Ne parlons même pas des morts par centaines dans la bande de Gaza et du discours naïf et pourtant résolument positif du Secrétaire général de l'ONU, Ban Ki-Moon. Exhortant les belligérants à se réunir autour d'une table afin de privilégier le dialogue, il espère peut-être qu'une énième conférence internationale pour la paix pourra adoucir une politique israélienne pourtant résolument offensive depuis des lustres. Les Etats-Unis pendant ce temps continuent de fournir en armes la soldatesque israélienne, l'Union européenne crie au scandale et le monde regarde avec effarement les destructions massives et les brancards ensanglantés portés par des humanitaires totalement dépassés par l'ampleur des bombardements. On en oublierait presque qu'en Syrie, c'est toujours le même cirque et que le Moyen-Orient risque à court terme un embrasement total.

Mais parmi toutes ces histoires sordides de combats, de destructions inhumaines, de concerts annulés, de météo digne d'un mois de novembre, de boue sur la plaine de l'Asse, j'ai pu tout de même me réjouir d'une chose et non des moindres.

Vassili Chevtchenko a enfin pu changer la cuvette de ses toilettes défectueuse depuis des mois. En effet, depuis le début de la crise ukrainienne, il lui a été difficile de faire appel à son installateur sanitaire préféré, son ami depuis toujours, le bien nommé Fedor Ivahchenko. Car depuis des semaines, Fedor a troqué son bleu de travail et ses clés à molette pour patrouiller, pantalons militaires fièrement arborés et mitraillette au poing, afin de faire régner l'ordre militaire dans la province de Donetsk. Fedor est ukrainien mais son coeur et son âme sont entièrement dévoués à la Russie et à la gloire des tsars disparus.

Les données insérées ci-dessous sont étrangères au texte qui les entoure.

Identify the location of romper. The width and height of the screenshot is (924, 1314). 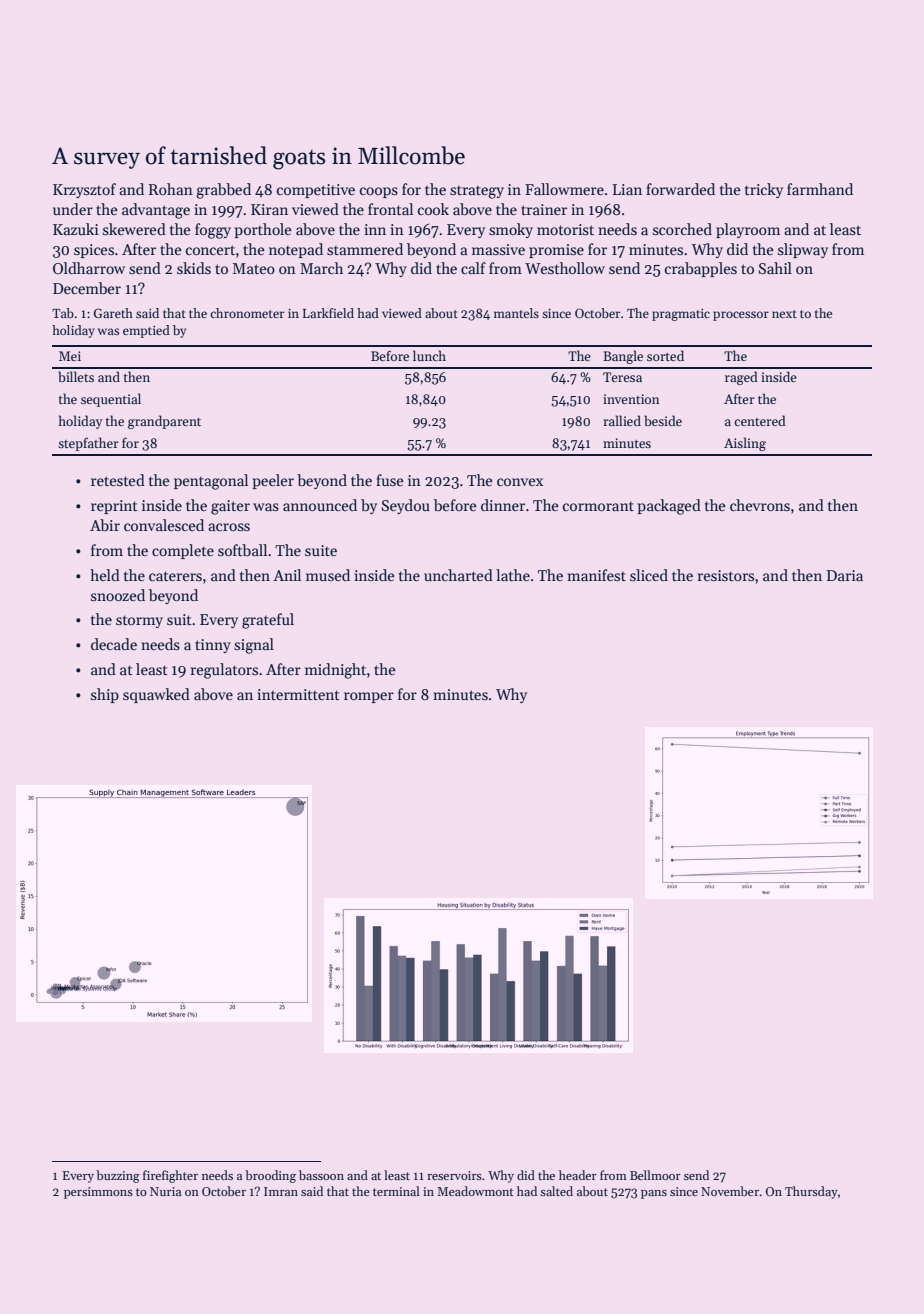
(369, 697).
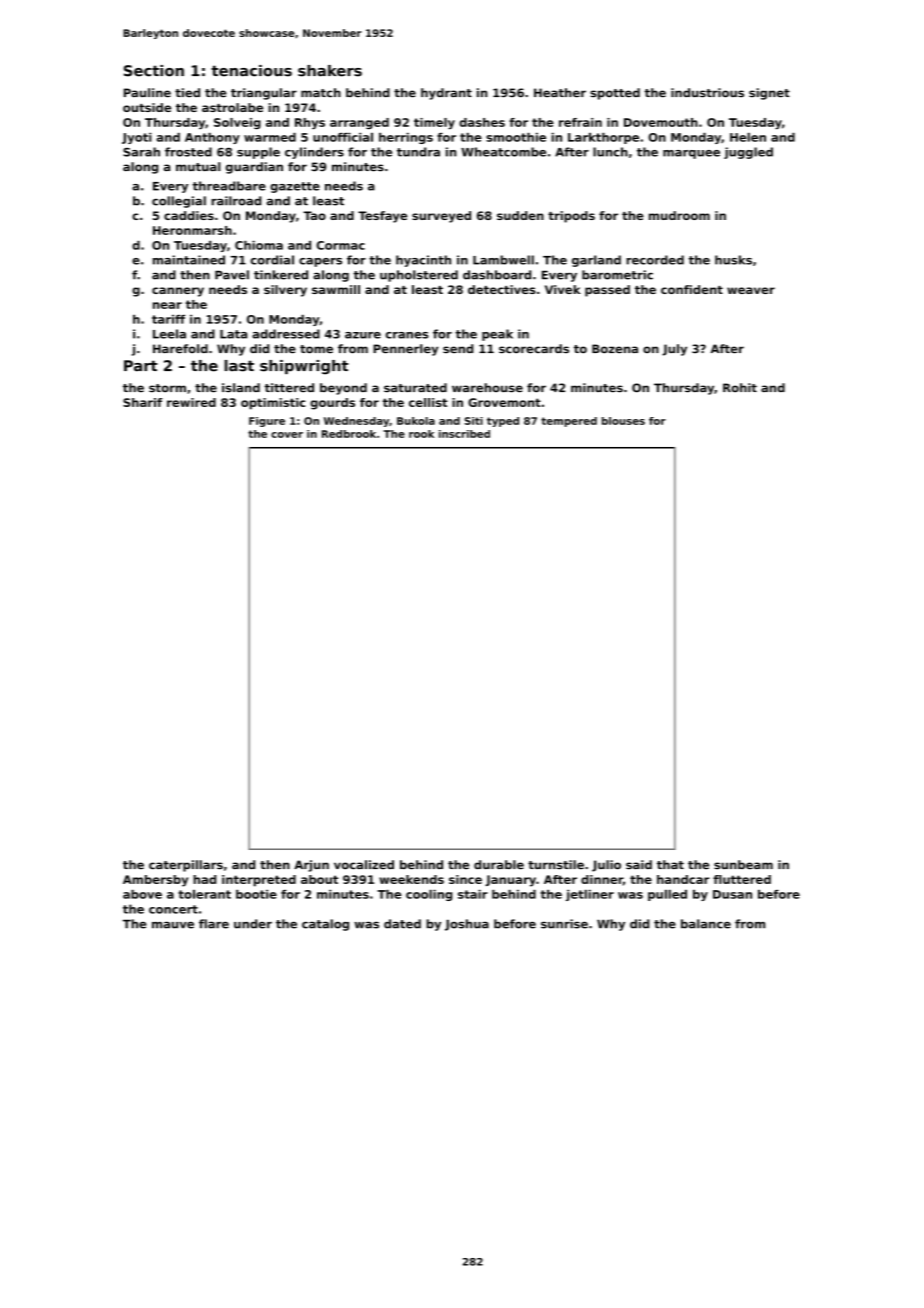 This document has height=1308, width=924. Describe the element at coordinates (464, 434) in the document. I see `inscribed` at that location.
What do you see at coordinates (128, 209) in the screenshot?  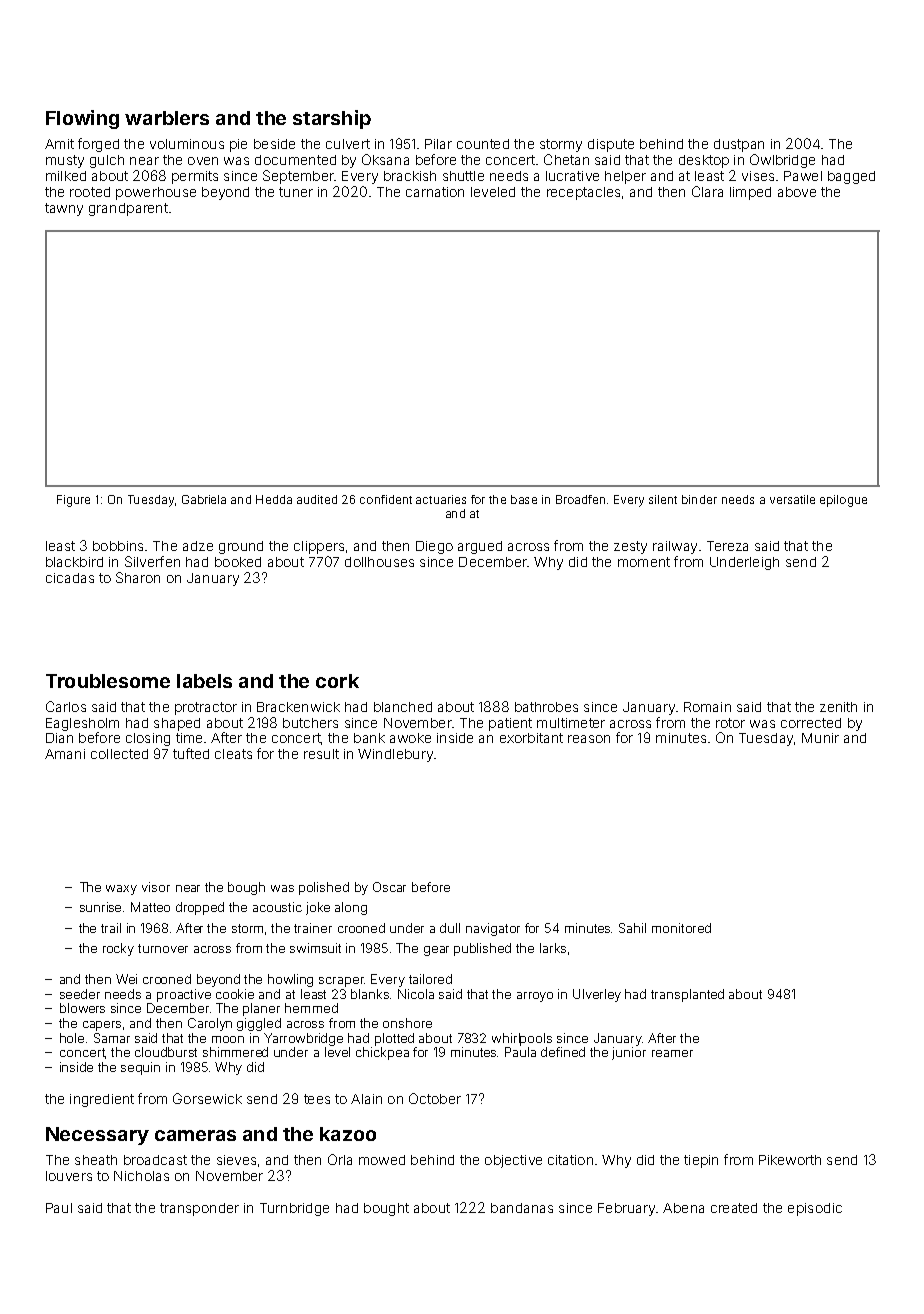 I see `grandparent` at bounding box center [128, 209].
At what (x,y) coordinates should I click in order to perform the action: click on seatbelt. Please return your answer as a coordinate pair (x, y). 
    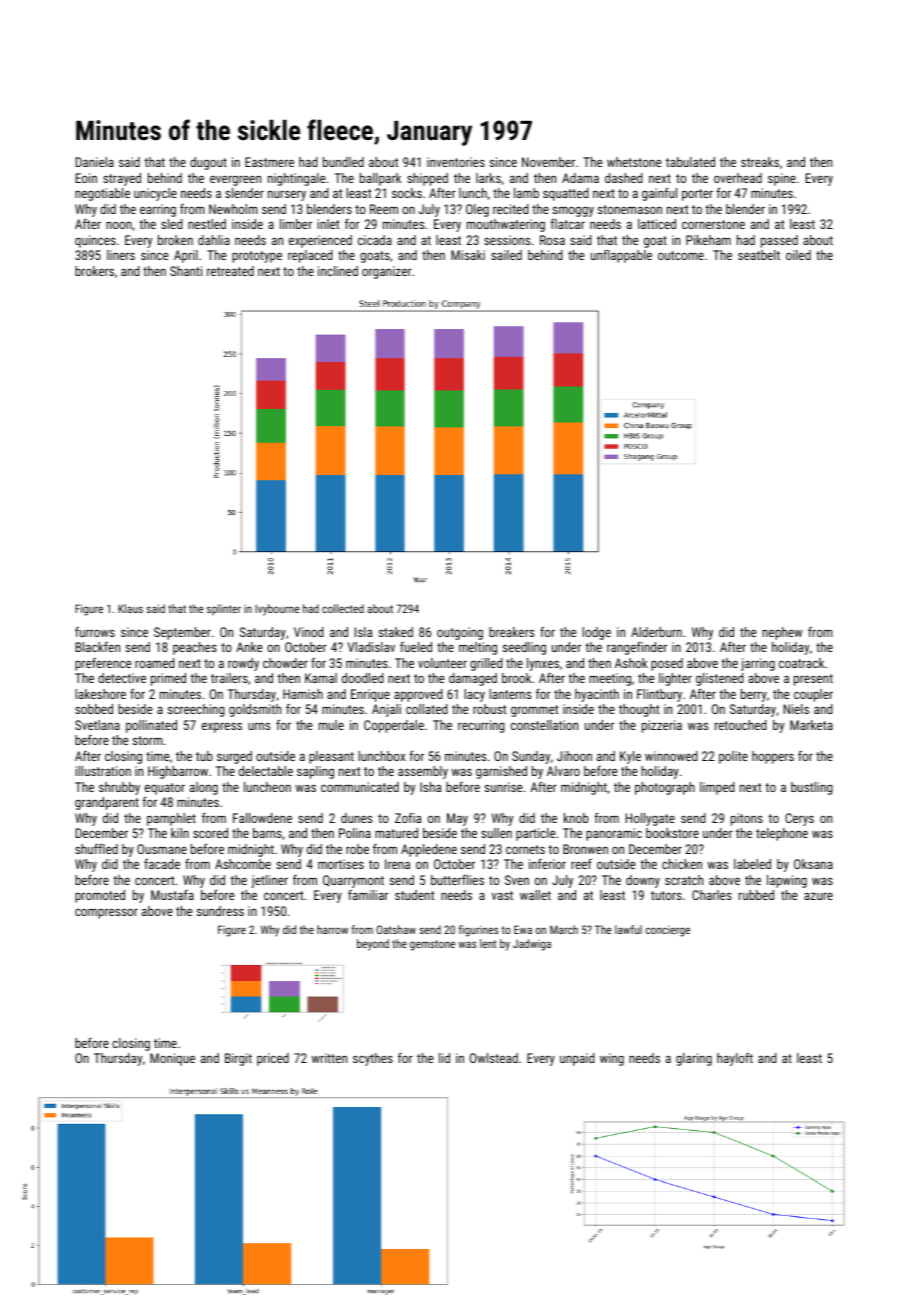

Avec ses goûts vestimentaires de chiotte (le comble pour un installateur sanitaire), il a décrété qu'il valait mieux pour lui se rallier à une équipe de dingues voulant restaurer la puissance russe que de rester croupir dans une activité finalement peu rentable dans ce pays miné par la crise.

Mais heureusement pour Vassili Chevtchenko, ce jeudi 17 juillet 2014, la cuvette tant attendue et un peu inespérée est tombée du ciel, telle une grâce céleste, et s'est enfoncée presque intacte dans son coin de champ de pommes de terre. Vassili, d'abord surpris puis émerveillé par tant de bonté divine, s'est précipité pour récupérer le précieux trophée parmi de multiples débris sans valeur à ses yeux et a déclaré à sa femme Irina qu'enfin le ciel avait entendu leurs prières éplorées. Sur plusieurs centaines de mètres, il a traîné l'objet sans aide de tiers car les seules personnes qu'il ait rencontrées durant ce dur labeur gisaient à terre, membres déchiquetés et donc bien incapables de lui apporter un quelconque renfort. Grâce à sa vaillante forme physique, Vassili a pu installer la cuvette dans la cahute au fond de son jardin et depuis lors, il peut déféquer de nouveau dans des conditions tout à fait respectables. Le vendredi 18 juillet, bien installé sur son trône, il s'est même dit que Fédor Ivahchenko allait se retrouver dans une sale situation financière s'il continuait à privilégier les battues inutiles, arme au poing, gesticulant devant les caméras de télévision étrangère en gonflant ses muscles au lieu de prendre soin de ses clients de toujours: "Quand même, espérer retourner au temps des tsars alors qu'on est simple installateur sanitaire, c'est vouloir vraiment se retrouver dans la m... ce qui serait un comble pour un représentant de ce corps de métier", a crié Vassili en serrant les fesses dans un rictus d'extase.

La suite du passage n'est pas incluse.